***** READING TEXT
Studio album by Orleans
- Released: 1973
- Studio: Muscle Shoals
- Genre: Soft rock
- Length: 45:14
- Label: ABC
- Producer: Barry Beckett and Roger Hawkins

Orleans chronology
|  | Orleans (1973) | Orleans II (1974) |

= Orleans (album) =

Orleans is the debut album from the R & B influenced rock band Orleans. Formed in 1972 by multi-instrumentalists/vocalists John Hall, Larry Hoppen, and Wells Kelly, the group had been playing at bars in upstate New York as a trio for several months before Hoppen's then 18-year-old brother Lance was added to take up the position of bassist.

== Track info ==
The album included live concert staples and all time Orleans favorites- "Please Be There" "Two Faced World" and "Tongue Tied". The song "Half Moon" originally appeared on Janis Joplin's final studio album Pearl, released in 1971. It was subsequently included as part of a suite on John Hall's third solo album Power, released in 1979.

== Reception ==

AllMusic rated the album two and a half stars, describing it as not "a blockbuster...but the rock fans who acquired the LP could hear Orleans' potential."
**********
***** RECORDS TO PROCESS
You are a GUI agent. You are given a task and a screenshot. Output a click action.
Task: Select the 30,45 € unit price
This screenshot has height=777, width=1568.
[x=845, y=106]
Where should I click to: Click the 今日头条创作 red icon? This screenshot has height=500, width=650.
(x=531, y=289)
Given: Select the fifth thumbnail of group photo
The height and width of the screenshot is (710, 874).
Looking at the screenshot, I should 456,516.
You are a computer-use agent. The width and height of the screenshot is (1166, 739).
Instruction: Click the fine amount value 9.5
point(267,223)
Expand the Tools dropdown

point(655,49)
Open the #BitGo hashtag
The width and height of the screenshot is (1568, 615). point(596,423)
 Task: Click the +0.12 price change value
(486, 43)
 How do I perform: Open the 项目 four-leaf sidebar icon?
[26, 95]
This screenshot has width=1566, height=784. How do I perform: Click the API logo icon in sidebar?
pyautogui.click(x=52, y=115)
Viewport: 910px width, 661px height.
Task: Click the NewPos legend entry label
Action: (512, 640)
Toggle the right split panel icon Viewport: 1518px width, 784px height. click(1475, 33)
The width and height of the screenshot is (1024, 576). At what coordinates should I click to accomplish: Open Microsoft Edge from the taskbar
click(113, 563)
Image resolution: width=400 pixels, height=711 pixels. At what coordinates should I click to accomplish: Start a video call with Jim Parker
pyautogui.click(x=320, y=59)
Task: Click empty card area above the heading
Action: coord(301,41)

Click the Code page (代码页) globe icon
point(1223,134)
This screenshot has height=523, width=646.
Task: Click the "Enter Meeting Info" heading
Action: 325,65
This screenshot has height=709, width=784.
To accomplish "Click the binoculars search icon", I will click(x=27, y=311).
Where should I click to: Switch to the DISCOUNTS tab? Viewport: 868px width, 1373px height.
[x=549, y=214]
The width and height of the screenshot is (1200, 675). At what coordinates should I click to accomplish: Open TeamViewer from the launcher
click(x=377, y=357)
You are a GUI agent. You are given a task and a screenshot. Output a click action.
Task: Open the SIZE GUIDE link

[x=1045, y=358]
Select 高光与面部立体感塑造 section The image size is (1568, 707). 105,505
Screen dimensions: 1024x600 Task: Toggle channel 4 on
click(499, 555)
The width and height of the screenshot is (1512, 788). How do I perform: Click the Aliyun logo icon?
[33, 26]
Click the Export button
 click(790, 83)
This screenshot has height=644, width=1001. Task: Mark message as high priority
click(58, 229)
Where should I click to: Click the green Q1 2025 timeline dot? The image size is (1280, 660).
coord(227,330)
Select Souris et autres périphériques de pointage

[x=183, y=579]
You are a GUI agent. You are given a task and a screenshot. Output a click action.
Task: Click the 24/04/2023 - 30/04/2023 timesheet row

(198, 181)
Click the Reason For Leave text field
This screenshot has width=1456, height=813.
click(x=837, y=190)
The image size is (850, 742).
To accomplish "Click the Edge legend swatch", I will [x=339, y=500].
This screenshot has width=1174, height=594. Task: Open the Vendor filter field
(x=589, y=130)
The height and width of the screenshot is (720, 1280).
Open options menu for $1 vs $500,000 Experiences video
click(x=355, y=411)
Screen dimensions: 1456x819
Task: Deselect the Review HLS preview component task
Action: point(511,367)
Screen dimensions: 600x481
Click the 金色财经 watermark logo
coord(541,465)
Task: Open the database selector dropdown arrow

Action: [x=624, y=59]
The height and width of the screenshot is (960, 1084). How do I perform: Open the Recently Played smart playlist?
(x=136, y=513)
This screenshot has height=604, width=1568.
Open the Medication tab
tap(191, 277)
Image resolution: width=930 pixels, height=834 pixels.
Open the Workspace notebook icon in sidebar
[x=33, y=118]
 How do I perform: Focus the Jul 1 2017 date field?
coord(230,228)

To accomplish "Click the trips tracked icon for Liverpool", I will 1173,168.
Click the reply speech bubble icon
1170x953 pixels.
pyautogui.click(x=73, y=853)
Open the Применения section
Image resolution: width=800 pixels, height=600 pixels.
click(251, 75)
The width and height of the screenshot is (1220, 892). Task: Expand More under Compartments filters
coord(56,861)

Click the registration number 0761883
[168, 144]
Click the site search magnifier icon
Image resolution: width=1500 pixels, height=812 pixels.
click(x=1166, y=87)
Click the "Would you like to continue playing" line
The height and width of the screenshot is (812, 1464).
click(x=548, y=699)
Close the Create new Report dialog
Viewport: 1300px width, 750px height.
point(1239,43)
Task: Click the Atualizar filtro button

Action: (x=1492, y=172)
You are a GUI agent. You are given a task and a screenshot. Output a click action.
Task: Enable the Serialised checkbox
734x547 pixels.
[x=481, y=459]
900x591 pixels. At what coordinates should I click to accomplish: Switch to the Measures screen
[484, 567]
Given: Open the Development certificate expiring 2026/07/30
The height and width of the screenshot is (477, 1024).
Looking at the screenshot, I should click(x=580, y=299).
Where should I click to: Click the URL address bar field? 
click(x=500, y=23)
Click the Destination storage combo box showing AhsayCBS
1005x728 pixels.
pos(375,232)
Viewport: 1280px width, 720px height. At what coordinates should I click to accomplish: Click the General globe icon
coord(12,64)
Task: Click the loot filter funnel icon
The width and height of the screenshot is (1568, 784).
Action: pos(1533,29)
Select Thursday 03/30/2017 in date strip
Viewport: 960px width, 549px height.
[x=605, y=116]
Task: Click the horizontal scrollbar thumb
**********
EXERCISE REQUIREMENTS:
(a) Swap "checkbox" for "check box" in the records, covering everything from the line containing "Click the reply speech bubble icon" down to the last line of the records, and write out those lines with nothing else altered.
(b) Resume the article on the Orleans debut album from its final sentence.
The records have no connection to the text about the Orleans album.

EXPECTED RESPONSES:
(a)
Click the reply speech bubble icon
1170x953 pixels.
pyautogui.click(x=73, y=853)
Open the Применения section
Image resolution: width=800 pixels, height=600 pixels.
click(251, 75)
The width and height of the screenshot is (1220, 892). Task: Expand More under Compartments filters
coord(56,861)

Click the registration number 0761883
[168, 144]
Click the site search magnifier icon
Image resolution: width=1500 pixels, height=812 pixels.
click(x=1166, y=87)
Click the "Would you like to continue playing" line
The height and width of the screenshot is (812, 1464).
click(x=548, y=699)
Close the Create new Report dialog
Viewport: 1300px width, 750px height.
point(1239,43)
Task: Click the Atualizar filtro button

Action: (x=1492, y=172)
You are a GUI agent. You are given a task and a screenshot. Output a click action.
Task: Enable the Serialised check box
734x547 pixels.
[x=481, y=459]
900x591 pixels. At what coordinates should I click to accomplish: Switch to the Measures screen
[484, 567]
Given: Open the Development certificate expiring 2026/07/30
The height and width of the screenshot is (477, 1024).
Looking at the screenshot, I should click(x=580, y=299).
Where should I click to: Click the URL address bar field? 
click(x=500, y=23)
Click the Destination storage combo box showing AhsayCBS
1005x728 pixels.
pos(375,232)
Viewport: 1280px width, 720px height. At what coordinates should I click to accomplish: Click the General globe icon
coord(12,64)
Task: Click the loot filter funnel icon
The width and height of the screenshot is (1568, 784).
Action: pos(1533,29)
Select Thursday 03/30/2017 in date strip
Viewport: 960px width, 549px height.
[x=605, y=116]
Task: Click the horizontal scrollbar thumb

(b)
Music critic Robert Christgau wrote a brief review of the album, describing it as "pleasant", but opining that "John Hall doesn't sing as tasty as he plays. The only impressive song is 'Half Moon.'"

Professional ratings
Review scores
| Source | Rating |
| AllMusic | Star Half star |
| Christgau's Record Guide | C+ |

==Track listing==

All songs written by John Hall and Johanna Hall except noted. All lead vocals by John Hall unless otherwise specified.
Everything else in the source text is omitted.